Funny that “coincidence” – still getting riding instructions from Murdoch’s rags?
Another breathless, hyperinflated anti-Queensland-Labor/Palaszczuk government propaganda battle waged in the Curry or Maul, Crikey, and no doubt, in time, The Drum, next time King (“works at Crikey” = “lefty”?) is on.
I don’t know Tony Fitzgerald or his family, but, they should be put up for the highest AO’s once this one is done.
I don’t doubt that if anything is there, it will be found.
‘…the bruising it has had this week will develop into an open sore.’
‘this’ week?! The Courier-Mail engages in unrelenting attacks on the Palaszczuk government in every edition so, pray tell, why would one week be any different from another.
TBF, they don’t do it every day of the year though.
…. There’s Good Friday and Christmas Day – when they don’t print.
Hey, there’s an idea :- “The political agenda driven m.o. of one of Rupert’s rags – from an ex-insider”?
…. Waddayareckon Madonna?
… “Different broom, different carpet”?
Yep zut, being an ex-Qlder living in SA and reading Murdoch tabloids in Brisbane and Adelaide, it has been nauseating reading daily criticism of Palaszczuk’s handling of the pandemic and favourable coverage of Marshall’s handling of the pandemic when they’ve both done the same thing (Marshall sometimes being even more draconian than Palaszczuk). Any online comment to this effect to the CM is invariably deleted.
Madonna King, the LNP’s chief cheerleader, pom-poms shaking high to the sky.

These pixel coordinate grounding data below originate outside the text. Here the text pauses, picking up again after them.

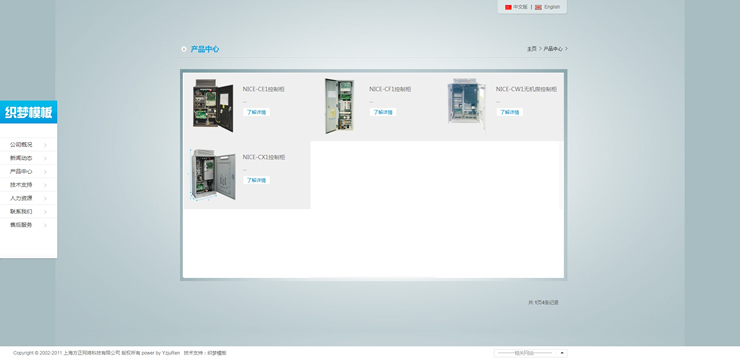Click the 织梦模板 logo
740x360 pixels.
click(28, 112)
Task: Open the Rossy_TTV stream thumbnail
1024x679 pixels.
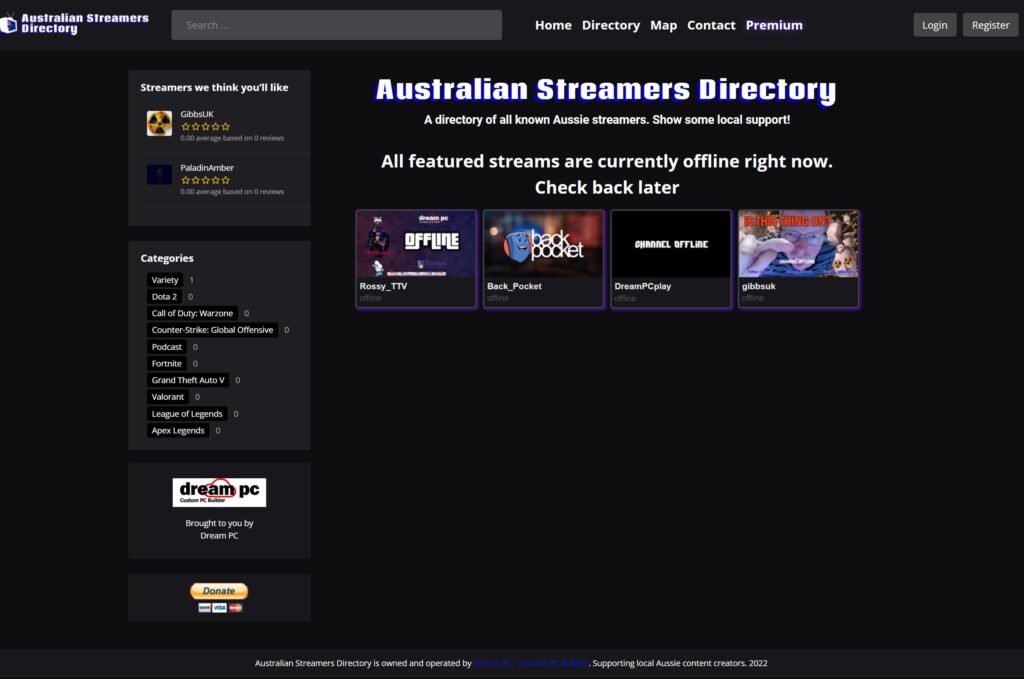Action: [415, 241]
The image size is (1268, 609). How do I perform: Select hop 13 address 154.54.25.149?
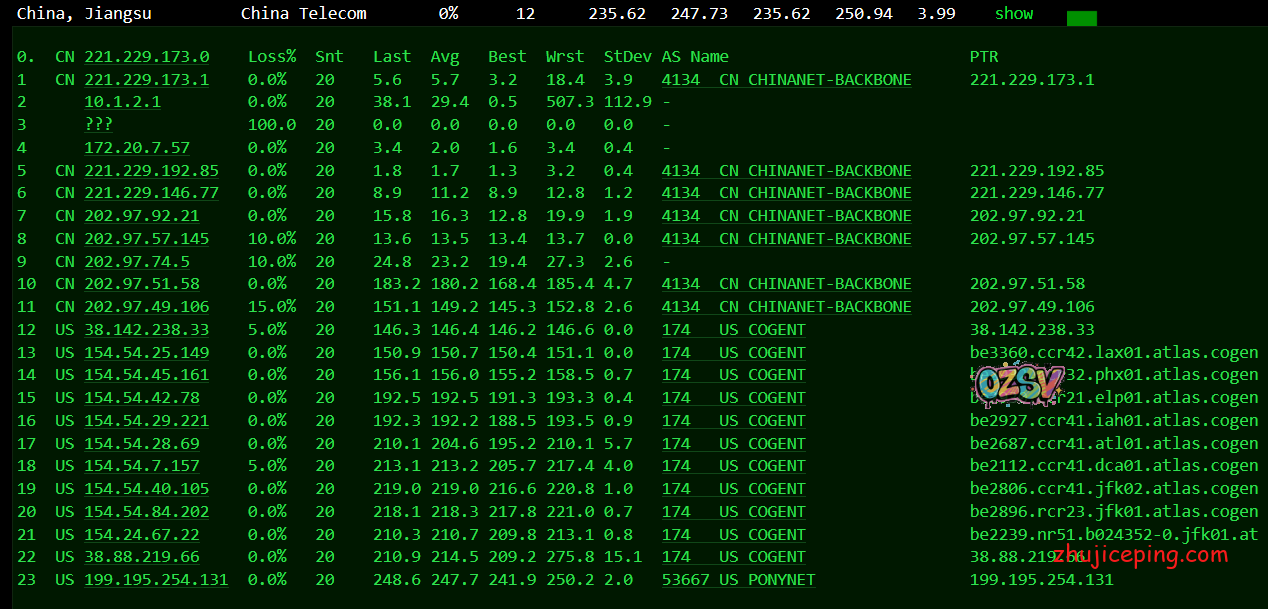(x=146, y=352)
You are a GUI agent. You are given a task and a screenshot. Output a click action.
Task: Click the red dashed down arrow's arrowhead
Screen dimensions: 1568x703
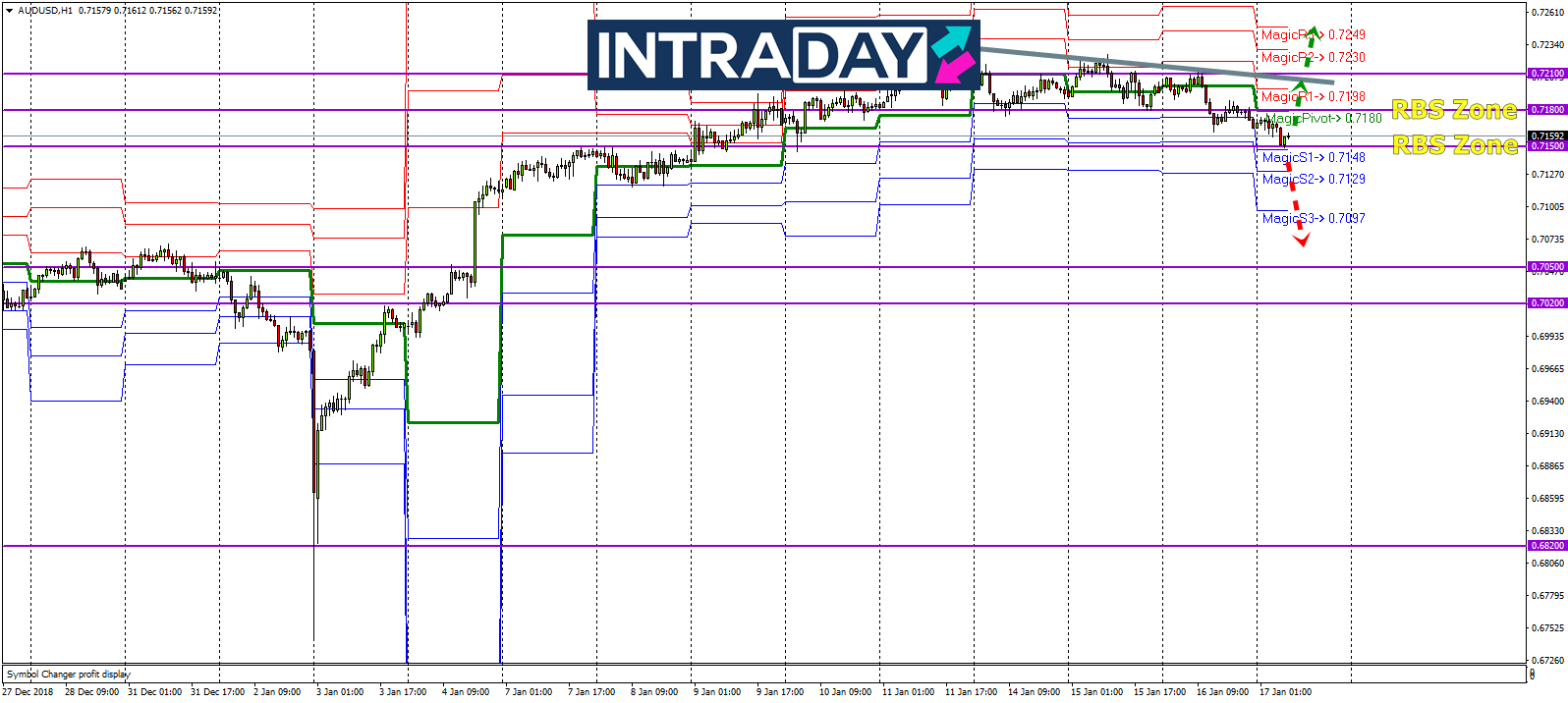click(x=1301, y=239)
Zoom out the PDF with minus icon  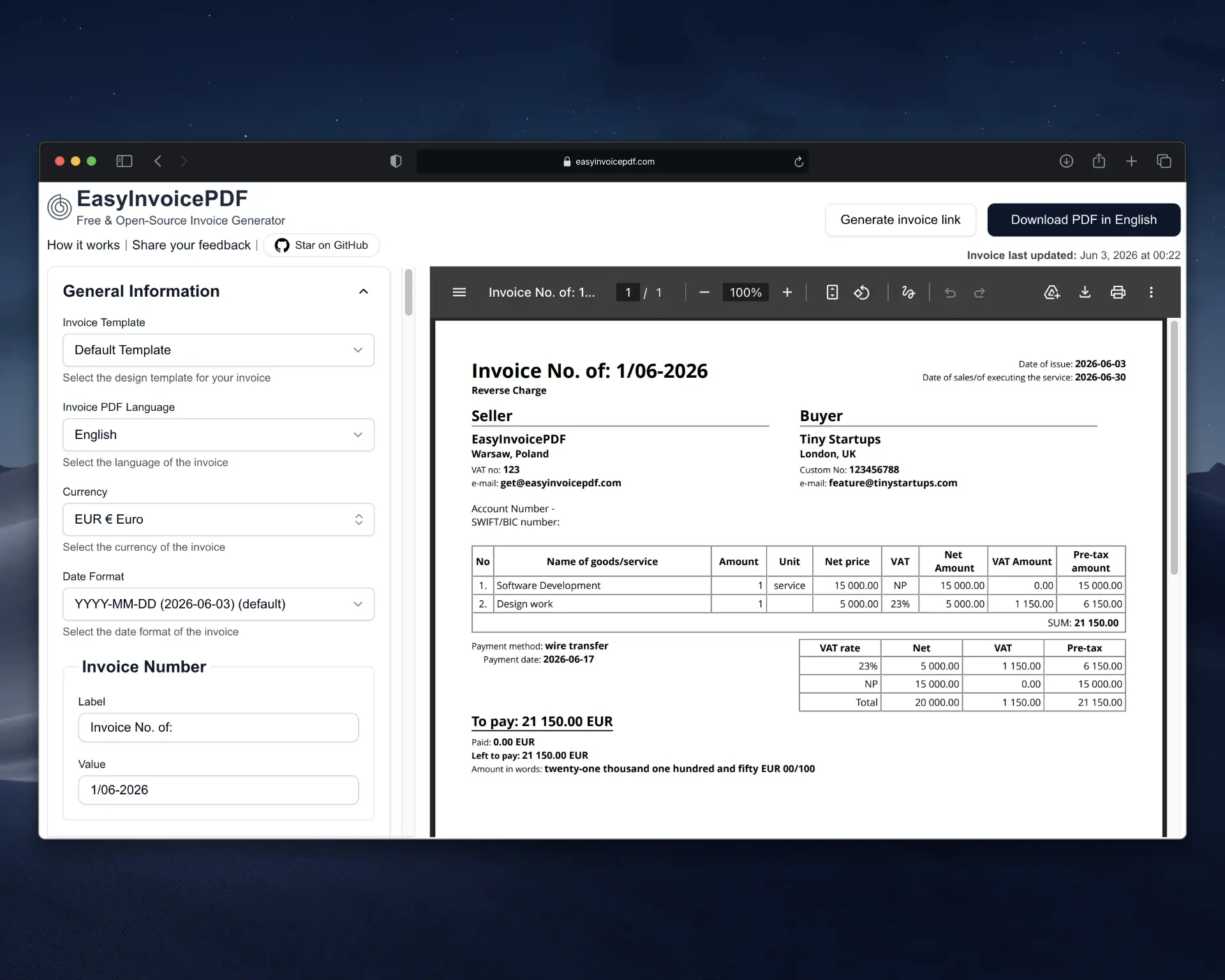(704, 292)
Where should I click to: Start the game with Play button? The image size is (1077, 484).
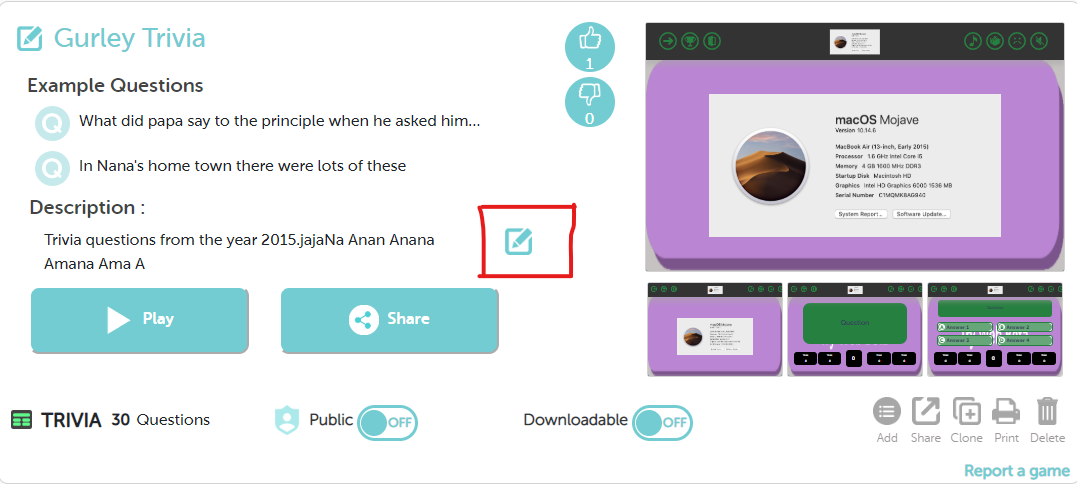pos(139,320)
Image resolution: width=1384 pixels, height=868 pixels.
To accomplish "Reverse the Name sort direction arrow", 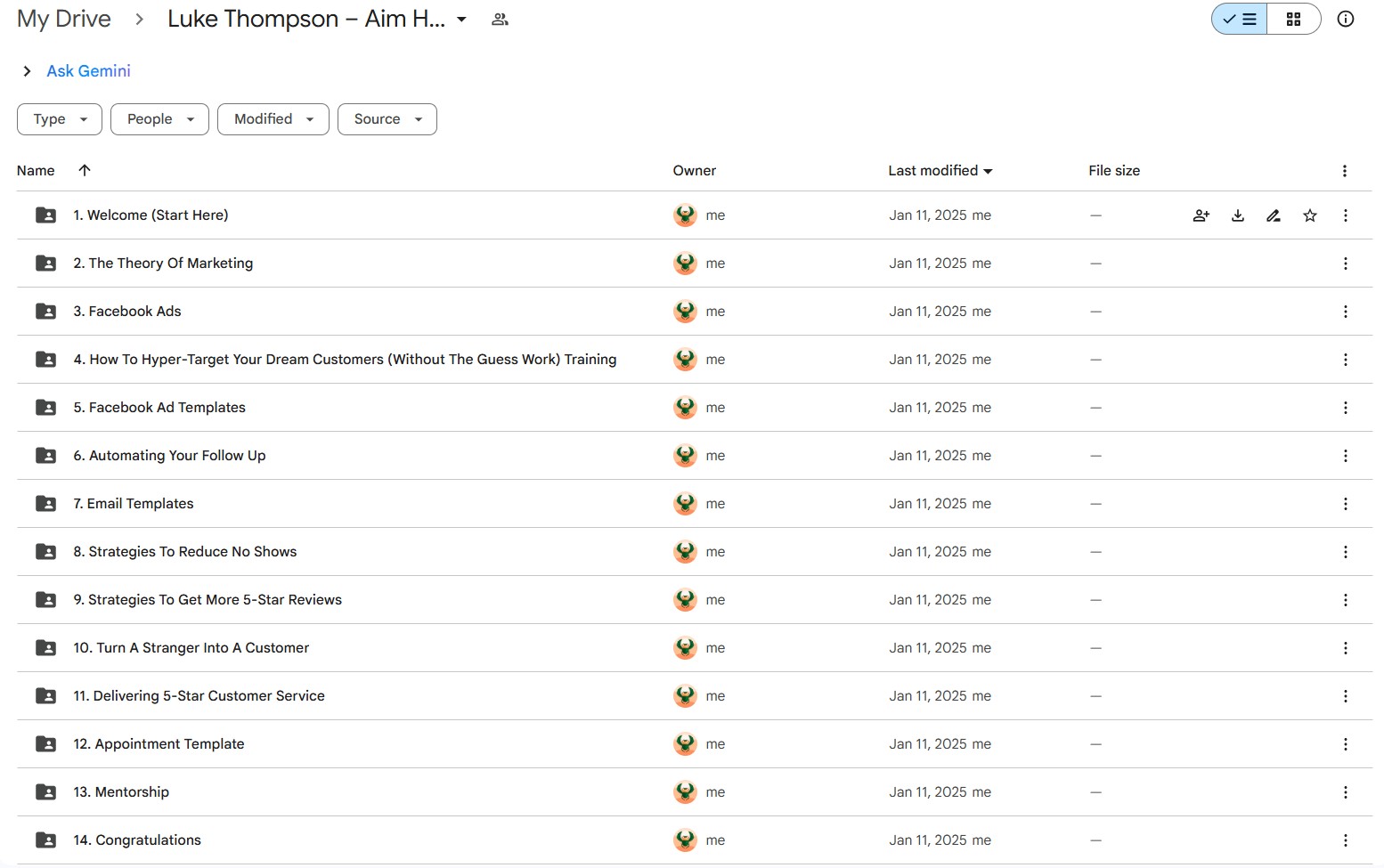I will 85,170.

Why does Crikey continue to encourage this discredited, partisan hack?
“Hell-bent on creating a narrative”? There a bit of that going around.
Still seething about how the ABC/4 Corners/Chris Masters/”Moonlight State” snuck into Queensland to shine a light in the backyard of what her Curry Or Maul put up with for years – an act that resulted in that rag sending out one, single journo (Phil Dickie) to save face.
Working for a rag that editorialised the lauding of those ‘halcyon days of Bjelke-Petersen premiership’ for years after.
And now can’t wait to try to spin and equate the present Palaszczuk Labor government’s embarrassment with Bjelke-Petersen’s – in that “they all do it” make-over mitigation.
As if the corruption here is on the same scale as under the “misunderstood” Bjelke-Petersen.
…. At least the premier (herself) has pulled this on – back in Bjelke-Petersen’s corruption daze, we had to wait for him to be out of the country for Bill Gunn to do it.
Does King give her that differentiated credit here?
Next week “The Case for a Real Federal ICAC” – needed for much the same reasons (and worse – “Pass the pork barrel Madonna”) as “the case for”, dwelt on here?
Yes, if only the current federal government could have the same problems of being under this level of scrutiny. One could only wish.